[DOCUMENT SEGMENT]
*** Begin section ***
There are no wasted votes
Kenyans are notorious for voting in herds.
We get stampeded like cattle towards the candidate of the moment, the one that is likely to win. For national posts we get swayed by tribal overlords who tell us it is our duty to support ‘our candidate’ against ‘theirs.’ For local elections we wait to see which candidate will get a buzz going and who will win the favour of most people – and we happily follow suit.
Partly that is just the nature of the average human; the need to belong to and be accepted by the group we regard as ‘ours.’ But there is something more insidious at work here. That is the the idea of the ‘wasted vote.’
I hear many people say it out loud: there is no point in voting for independents, interesting outsiders or mavericks – because they have no chance of winning. There is no use in voting on merit if the majority of the electorate does not see the merit that you see. Your supposedly meritorious candidate will bite the dust, and then what will you have achieved?
*** End section ***
[TASKS]
A) List every word or phrase that the article on wasted votes above places in single quotation marks.
B) Transcribe the article on wasted votes, beginning at the words "Partly that is" and stopping after "you have achieved?".
C) Go on with the article on wasted votes from its final sentence.

[SOURCE INFORMATION]
*** Begin section ***
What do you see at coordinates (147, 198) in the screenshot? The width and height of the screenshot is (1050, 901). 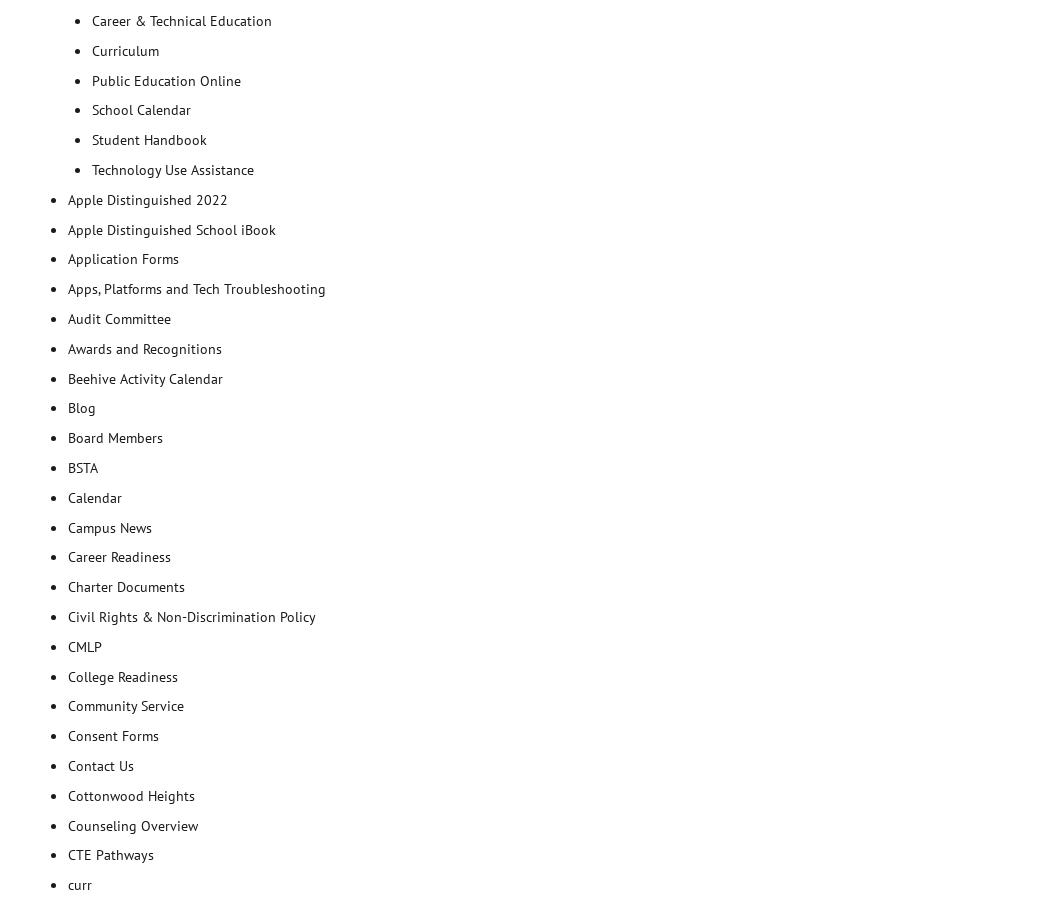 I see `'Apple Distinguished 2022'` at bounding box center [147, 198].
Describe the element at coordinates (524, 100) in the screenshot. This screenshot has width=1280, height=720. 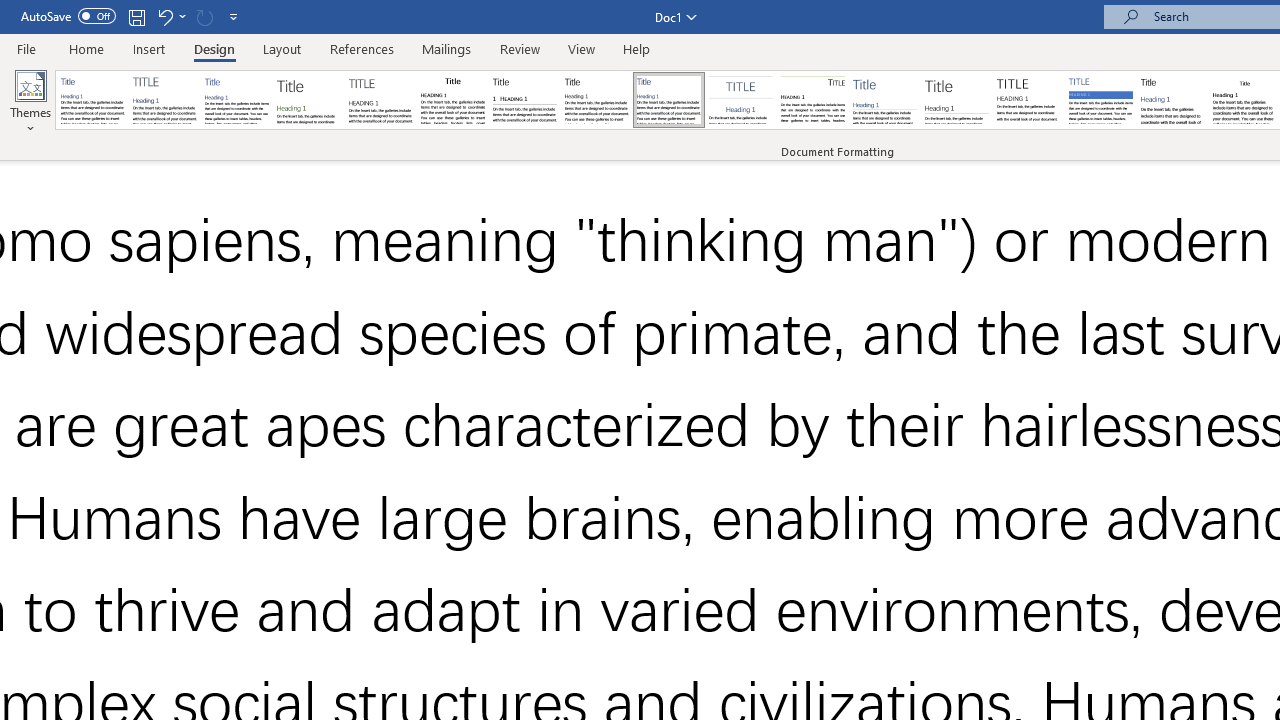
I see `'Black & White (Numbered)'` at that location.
*** End section ***
*** Begin section ***
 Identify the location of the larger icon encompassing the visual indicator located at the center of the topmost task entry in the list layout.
*** End section ***
*** Begin section ***
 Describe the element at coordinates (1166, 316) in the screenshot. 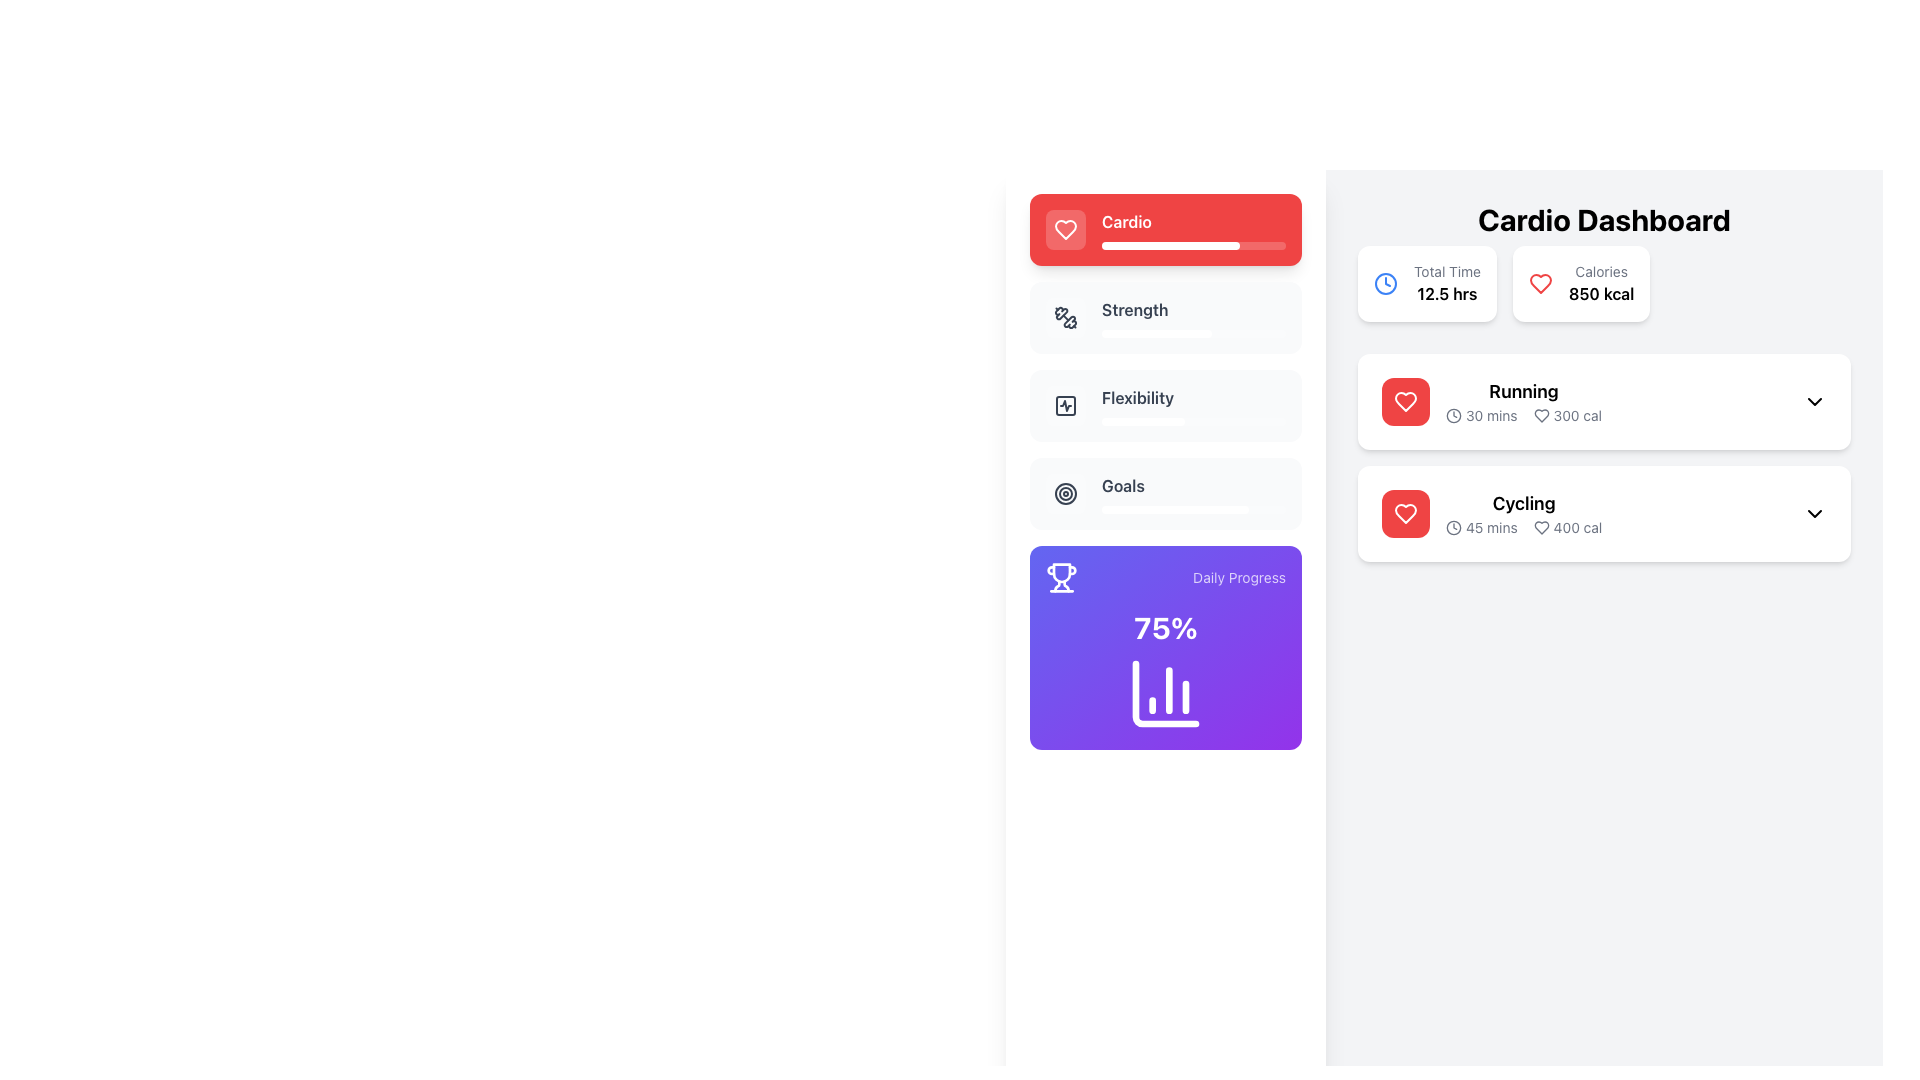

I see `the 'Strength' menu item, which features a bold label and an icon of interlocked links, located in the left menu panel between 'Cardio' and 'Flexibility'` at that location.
*** End section ***
[ANSWER LIST]
A)
our candidate
theirs
ours
wasted vote

B)
Partly that is just the nature of the average human; the need to belong to and be accepted by the group we regard as ‘ours.’ But there is something more insidious at work here. That is the the idea of the ‘wasted vote.’
I hear many people say it out loud: there is no point in voting for independents, interesting outsiders or mavericks – because they have no chance of winning. There is no use in voting on merit if the majority of the electorate does not see the merit that you see. Your supposedly meritorious candidate will bite the dust, and then what will you have achieved?

C)
It is far better, in this way of thinking, to vote for the popular candidate you detest than the unpopular one that you actually like. If an election is a two-way battle, you should vote for one of the top two contenders, not for an outsider. That way your vote has a chance of ‘counting.’
This is why in pretty much every election a handful of decent, interesting, innovative, right-minded people prepare themselves to stand for office. And in pretty much every election they get trounced, coming home last, getting fewer votes than even pimps and conmen do.
Pray tell: who told you that your democratic duty is to try to pick the winner? This is not a horse race where you choose the animal most likely to win a bet for you. Your job is to vote for the person you prefer most, the one you think will do the best job for the people. Whether the rest of the voters also think so is not your problem. You should vote for the one that resonates with you. The consolidated preference of the majority will be revealed in the result.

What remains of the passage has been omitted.